→ Problem details
Retype all of the data that follows, line for line.

*** Opening of Material shown ***

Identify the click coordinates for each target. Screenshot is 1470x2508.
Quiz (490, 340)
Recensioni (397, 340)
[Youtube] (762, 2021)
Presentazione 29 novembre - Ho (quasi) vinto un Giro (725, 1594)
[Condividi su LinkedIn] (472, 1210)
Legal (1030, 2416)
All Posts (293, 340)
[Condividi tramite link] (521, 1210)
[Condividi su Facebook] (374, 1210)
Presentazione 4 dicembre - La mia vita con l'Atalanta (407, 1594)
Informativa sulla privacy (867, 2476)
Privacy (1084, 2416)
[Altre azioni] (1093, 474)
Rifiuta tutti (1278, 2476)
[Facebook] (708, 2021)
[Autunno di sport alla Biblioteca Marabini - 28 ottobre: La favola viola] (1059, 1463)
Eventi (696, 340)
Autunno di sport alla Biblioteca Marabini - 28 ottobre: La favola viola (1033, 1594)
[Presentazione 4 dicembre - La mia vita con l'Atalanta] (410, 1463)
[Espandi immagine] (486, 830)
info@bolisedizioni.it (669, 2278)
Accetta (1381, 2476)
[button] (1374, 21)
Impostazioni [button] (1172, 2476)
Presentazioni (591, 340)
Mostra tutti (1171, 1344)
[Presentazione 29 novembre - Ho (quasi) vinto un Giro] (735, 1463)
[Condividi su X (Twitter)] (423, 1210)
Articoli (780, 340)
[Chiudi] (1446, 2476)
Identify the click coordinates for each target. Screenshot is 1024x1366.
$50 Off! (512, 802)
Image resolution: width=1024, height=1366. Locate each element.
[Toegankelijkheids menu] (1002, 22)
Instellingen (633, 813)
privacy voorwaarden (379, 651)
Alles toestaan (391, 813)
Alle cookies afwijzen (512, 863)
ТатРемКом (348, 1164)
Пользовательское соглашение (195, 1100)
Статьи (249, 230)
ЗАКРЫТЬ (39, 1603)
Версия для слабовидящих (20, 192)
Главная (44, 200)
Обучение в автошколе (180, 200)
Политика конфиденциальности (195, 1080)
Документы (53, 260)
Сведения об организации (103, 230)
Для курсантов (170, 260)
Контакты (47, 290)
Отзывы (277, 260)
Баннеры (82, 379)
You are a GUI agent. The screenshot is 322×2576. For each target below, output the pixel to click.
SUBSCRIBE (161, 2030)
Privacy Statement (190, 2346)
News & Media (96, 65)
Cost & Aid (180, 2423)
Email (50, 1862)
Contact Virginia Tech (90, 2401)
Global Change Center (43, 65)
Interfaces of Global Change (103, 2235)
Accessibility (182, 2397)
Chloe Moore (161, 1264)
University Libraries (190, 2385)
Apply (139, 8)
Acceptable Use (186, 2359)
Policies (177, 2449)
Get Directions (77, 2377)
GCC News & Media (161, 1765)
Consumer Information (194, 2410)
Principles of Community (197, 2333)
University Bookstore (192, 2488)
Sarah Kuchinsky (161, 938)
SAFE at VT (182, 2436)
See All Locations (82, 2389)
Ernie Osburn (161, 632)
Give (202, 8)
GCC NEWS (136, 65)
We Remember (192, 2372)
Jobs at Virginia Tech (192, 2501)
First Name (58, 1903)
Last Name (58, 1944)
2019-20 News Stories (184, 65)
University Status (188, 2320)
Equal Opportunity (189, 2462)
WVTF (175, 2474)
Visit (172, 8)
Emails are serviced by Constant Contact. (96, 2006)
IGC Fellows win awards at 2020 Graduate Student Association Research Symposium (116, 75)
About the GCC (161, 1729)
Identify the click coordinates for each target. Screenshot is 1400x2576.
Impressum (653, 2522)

*** Close of Material shown ***

→ Result for this task
Identify the click coordinates for each target. Screenshot is 1470x2508.
Quiz (490, 340)
Recensioni (397, 340)
[Youtube] (762, 2021)
Presentazione 29 novembre - Ho (quasi) vinto un Giro (725, 1594)
[Condividi su LinkedIn] (472, 1210)
Legal (1030, 2416)
All Posts (293, 340)
[Condividi tramite link] (521, 1210)
[Condividi su Facebook] (374, 1210)
Presentazione 4 dicembre - La mia vita con l'Atalanta (407, 1594)
Informativa sulla privacy (867, 2476)
Privacy (1084, 2416)
[Altre azioni] (1093, 474)
Rifiuta tutti (1278, 2476)
[Facebook] (708, 2021)
[Autunno di sport alla Biblioteca Marabini - 28 ottobre: La favola viola] (1059, 1463)
Eventi (696, 340)
Autunno di sport alla Biblioteca Marabini - 28 ottobre: La favola viola (1033, 1594)
[Presentazione 4 dicembre - La mia vita con l'Atalanta] (410, 1463)
[Espandi immagine] (486, 830)
info@bolisedizioni.it (669, 2278)
Accetta (1381, 2476)
[button] (1374, 21)
Impostazioni [button] (1172, 2476)
Presentazioni (591, 340)
Mostra tutti (1171, 1344)
[Presentazione 29 novembre - Ho (quasi) vinto un Giro] (735, 1463)
[Condividi su X (Twitter)] (423, 1210)
Articoli (780, 340)
[Chiudi] (1446, 2476)
Identify the click coordinates for each target. Screenshot is 1024x1366.
$50 Off! (512, 802)
Image resolution: width=1024, height=1366. Locate each element.
[Toegankelijkheids menu] (1002, 22)
Instellingen (633, 813)
privacy voorwaarden (379, 651)
Alles toestaan (391, 813)
Alle cookies afwijzen (512, 863)
ТатРемКом (348, 1164)
Пользовательское соглашение (195, 1100)
Статьи (249, 230)
ЗАКРЫТЬ (39, 1603)
Версия для слабовидящих (20, 192)
Главная (44, 200)
Обучение в автошколе (180, 200)
Политика конфиденциальности (195, 1080)
Документы (53, 260)
Сведения об организации (103, 230)
Для курсантов (170, 260)
Контакты (47, 290)
Отзывы (277, 260)
Баннеры (82, 379)
You are a GUI agent. The screenshot is 322×2576. For each target below, output the pixel to click.
SUBSCRIBE (161, 2030)
Privacy Statement (190, 2346)
News & Media (96, 65)
Cost & Aid (180, 2423)
Email (50, 1862)
Contact Virginia Tech (90, 2401)
Global Change Center (43, 65)
Interfaces of Global Change (103, 2235)
Accessibility (182, 2397)
Chloe Moore (161, 1264)
University Libraries (190, 2385)
Apply (139, 8)
Acceptable Use (186, 2359)
Policies (177, 2449)
Get Directions (77, 2377)
GCC News & Media (161, 1765)
Consumer Information (194, 2410)
Principles of Community (197, 2333)
University Bookstore (192, 2488)
Sarah Kuchinsky (161, 938)
SAFE at VT (182, 2436)
See All Locations (82, 2389)
Ernie Osburn (161, 632)
Give (202, 8)
GCC NEWS (136, 65)
We Remember (192, 2372)
Jobs at Virginia Tech (192, 2501)
First Name (58, 1903)
Last Name (58, 1944)
2019-20 News Stories (184, 65)
University Status (188, 2320)
Equal Opportunity (189, 2462)
WVTF (175, 2474)
Visit (172, 8)
Emails are serviced by Constant Contact. (96, 2006)
IGC Fellows win awards at 2020 Graduate Student Association Research Symposium (116, 75)
About the GCC (161, 1729)
Identify the click coordinates for each target. Screenshot is 1400x2576.
Impressum (653, 2522)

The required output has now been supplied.